Well, "lining up" is as good as causing, no? Why split hairs?
20. Better yet: "The traits identified in the study may also have paved the way for democratic governance. 'You need a civic society to sustain democracy, and what we look at in our paper is, I believe, a precursor for such a civic society,' says co-author Jonathan Schulz".
21. Put another way: I *believe* this study shows me something (declining kinship ties) that looks like the *precursor* for something else (civic society) that I hypothesize is *necessary* for something yet else (democracy).

Is this historical explanation, or logic chopping?
22. One thing it isn't: it isn't engaged with any of the many extant explorations of the origins of the things that we are told this one factor now, alone apparently, explains.

Now, perhaps reducing everything to one cause seems tidier.
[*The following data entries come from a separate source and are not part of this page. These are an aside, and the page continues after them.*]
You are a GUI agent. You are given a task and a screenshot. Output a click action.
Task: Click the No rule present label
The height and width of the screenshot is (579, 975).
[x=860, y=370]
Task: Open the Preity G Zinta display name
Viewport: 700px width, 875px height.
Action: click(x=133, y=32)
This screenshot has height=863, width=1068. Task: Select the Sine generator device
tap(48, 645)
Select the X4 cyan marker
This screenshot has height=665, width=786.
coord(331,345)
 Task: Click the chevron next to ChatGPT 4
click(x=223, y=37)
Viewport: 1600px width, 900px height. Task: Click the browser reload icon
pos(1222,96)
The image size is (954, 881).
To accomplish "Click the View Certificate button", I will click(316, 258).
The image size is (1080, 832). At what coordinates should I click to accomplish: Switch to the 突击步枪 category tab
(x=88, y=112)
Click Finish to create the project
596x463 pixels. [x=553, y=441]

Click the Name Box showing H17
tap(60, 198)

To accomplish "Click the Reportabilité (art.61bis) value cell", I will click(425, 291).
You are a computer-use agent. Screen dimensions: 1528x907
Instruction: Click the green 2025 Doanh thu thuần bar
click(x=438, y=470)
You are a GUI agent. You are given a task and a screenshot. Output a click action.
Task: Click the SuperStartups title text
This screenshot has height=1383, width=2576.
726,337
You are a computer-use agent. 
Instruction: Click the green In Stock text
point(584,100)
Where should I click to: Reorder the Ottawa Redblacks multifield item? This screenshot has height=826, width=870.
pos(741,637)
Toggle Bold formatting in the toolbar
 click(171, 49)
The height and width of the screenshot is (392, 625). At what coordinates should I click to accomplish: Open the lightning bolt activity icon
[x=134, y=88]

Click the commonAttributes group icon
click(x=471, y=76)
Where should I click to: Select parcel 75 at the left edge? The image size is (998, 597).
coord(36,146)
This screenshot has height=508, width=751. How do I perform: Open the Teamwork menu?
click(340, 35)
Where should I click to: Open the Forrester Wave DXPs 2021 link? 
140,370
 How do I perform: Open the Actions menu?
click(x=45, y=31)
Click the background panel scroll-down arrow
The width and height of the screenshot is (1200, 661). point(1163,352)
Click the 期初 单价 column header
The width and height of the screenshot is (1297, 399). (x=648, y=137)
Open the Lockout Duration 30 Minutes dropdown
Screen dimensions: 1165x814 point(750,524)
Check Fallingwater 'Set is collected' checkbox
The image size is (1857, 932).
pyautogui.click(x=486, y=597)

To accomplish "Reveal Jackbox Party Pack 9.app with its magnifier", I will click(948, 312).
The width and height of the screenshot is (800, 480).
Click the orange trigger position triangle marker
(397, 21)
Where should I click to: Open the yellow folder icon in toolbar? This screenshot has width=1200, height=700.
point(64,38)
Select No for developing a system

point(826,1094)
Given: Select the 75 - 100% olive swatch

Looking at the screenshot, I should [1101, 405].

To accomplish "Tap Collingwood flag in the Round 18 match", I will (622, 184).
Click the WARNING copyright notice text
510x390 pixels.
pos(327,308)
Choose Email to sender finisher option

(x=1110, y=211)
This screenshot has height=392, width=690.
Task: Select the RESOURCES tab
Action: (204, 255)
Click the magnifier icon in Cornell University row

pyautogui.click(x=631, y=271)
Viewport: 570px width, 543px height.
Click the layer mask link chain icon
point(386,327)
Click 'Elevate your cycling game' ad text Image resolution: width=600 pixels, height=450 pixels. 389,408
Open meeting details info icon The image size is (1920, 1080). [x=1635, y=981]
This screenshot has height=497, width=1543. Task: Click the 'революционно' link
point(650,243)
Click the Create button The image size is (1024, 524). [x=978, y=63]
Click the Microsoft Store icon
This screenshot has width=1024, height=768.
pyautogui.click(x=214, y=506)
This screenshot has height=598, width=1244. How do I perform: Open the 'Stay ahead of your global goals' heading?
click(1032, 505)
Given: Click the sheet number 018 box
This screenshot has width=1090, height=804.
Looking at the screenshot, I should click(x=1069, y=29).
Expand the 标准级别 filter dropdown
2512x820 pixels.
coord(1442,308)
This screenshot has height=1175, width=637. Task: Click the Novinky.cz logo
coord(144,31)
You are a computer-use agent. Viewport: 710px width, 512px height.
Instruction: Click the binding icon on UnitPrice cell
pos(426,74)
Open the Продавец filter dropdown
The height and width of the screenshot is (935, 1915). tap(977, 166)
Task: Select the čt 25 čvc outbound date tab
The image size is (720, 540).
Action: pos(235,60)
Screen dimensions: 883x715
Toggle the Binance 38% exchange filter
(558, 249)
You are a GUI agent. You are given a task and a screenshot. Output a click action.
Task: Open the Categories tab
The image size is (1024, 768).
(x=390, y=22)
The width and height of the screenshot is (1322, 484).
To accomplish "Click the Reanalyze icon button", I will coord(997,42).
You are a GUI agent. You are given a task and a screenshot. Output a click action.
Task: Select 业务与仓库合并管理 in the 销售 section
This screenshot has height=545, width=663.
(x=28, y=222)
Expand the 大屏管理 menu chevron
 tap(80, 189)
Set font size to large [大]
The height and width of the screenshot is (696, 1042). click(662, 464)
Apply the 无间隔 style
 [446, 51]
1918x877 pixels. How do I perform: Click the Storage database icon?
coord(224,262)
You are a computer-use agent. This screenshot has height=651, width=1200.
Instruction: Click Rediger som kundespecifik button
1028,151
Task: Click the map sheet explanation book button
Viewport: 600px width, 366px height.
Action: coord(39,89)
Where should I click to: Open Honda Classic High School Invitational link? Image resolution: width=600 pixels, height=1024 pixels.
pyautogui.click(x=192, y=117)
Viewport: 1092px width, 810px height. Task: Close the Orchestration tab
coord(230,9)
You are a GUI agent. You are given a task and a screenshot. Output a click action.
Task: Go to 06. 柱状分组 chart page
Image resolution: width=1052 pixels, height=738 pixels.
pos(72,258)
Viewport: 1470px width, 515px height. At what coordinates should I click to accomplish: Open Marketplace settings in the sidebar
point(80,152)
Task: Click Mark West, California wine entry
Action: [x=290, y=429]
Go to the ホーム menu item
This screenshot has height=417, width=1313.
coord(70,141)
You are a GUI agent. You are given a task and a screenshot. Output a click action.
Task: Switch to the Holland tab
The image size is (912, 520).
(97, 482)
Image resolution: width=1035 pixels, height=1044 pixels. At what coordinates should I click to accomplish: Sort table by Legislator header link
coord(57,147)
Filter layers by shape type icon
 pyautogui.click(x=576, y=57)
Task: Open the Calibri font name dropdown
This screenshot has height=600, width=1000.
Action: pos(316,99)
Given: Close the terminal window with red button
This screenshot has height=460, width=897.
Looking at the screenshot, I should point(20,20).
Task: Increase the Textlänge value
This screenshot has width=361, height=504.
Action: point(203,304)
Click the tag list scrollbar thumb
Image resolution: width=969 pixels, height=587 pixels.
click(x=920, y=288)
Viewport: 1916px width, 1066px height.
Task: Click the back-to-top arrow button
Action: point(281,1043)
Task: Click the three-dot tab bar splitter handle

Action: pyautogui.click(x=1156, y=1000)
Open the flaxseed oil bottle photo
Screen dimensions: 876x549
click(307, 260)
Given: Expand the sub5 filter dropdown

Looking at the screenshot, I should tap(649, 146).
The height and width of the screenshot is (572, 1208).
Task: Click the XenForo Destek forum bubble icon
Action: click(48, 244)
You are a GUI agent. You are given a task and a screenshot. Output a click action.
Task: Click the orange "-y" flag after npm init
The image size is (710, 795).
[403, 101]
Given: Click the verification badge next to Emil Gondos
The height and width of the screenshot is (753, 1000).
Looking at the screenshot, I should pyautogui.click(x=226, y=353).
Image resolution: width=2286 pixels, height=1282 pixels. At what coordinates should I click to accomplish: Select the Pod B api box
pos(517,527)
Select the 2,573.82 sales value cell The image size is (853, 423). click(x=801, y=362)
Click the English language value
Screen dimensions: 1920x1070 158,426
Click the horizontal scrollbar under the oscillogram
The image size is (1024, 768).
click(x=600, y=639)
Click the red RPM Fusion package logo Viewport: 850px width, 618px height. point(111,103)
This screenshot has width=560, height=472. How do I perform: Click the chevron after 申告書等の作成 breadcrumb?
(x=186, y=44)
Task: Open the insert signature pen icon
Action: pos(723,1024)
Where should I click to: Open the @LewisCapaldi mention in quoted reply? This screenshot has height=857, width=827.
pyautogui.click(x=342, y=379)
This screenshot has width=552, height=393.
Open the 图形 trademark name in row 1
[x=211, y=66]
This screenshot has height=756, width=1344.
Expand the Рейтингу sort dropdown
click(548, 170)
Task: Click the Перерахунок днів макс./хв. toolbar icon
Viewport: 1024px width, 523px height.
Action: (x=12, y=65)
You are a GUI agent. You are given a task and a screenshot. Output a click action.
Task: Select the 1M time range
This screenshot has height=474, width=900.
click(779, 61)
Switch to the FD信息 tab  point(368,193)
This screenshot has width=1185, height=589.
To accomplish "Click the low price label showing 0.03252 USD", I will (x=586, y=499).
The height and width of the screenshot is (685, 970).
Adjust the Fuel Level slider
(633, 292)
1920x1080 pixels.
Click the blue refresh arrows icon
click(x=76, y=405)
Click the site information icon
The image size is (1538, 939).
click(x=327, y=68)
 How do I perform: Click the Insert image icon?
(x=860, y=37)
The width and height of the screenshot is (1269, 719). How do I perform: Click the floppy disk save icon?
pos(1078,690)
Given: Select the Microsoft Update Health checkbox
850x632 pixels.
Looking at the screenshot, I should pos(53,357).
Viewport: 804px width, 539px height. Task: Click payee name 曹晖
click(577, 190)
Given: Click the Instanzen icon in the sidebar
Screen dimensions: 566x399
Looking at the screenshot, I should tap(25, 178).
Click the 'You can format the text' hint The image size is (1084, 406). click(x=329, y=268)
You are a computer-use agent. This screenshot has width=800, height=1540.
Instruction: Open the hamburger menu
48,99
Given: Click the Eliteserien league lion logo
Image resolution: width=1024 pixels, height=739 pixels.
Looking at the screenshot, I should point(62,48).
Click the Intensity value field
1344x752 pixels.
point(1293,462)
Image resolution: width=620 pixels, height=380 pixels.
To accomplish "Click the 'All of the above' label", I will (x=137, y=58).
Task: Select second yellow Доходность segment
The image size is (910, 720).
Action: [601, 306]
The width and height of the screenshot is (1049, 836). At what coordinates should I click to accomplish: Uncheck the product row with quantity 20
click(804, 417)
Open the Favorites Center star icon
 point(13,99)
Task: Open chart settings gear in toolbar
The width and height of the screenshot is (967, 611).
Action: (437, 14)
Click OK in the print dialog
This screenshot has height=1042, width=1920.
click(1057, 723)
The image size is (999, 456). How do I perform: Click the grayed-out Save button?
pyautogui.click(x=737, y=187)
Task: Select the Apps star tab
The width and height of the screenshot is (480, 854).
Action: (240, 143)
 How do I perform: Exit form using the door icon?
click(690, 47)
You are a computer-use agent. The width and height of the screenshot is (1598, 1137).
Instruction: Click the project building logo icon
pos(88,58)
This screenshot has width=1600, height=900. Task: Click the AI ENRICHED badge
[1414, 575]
It isn't.
23. It isn't, because it leaves us with *everything else that happened around these issues and developments over two thousand years* not only not explained -- left out of account, on the cutting room floor as it were -- but suddenly meaningless.
24. Now, *unlike* scientific hypotheses, historical records and sources don't obligingly vanish when you decide they're not needed.

They hang around, so many reminders that if your aim was explaining the *past*, rather than modelling the nth version of the present, you failed.
25. The final comment quoted in the piece sums up in just four words the distance between those two goals: "It does make sense."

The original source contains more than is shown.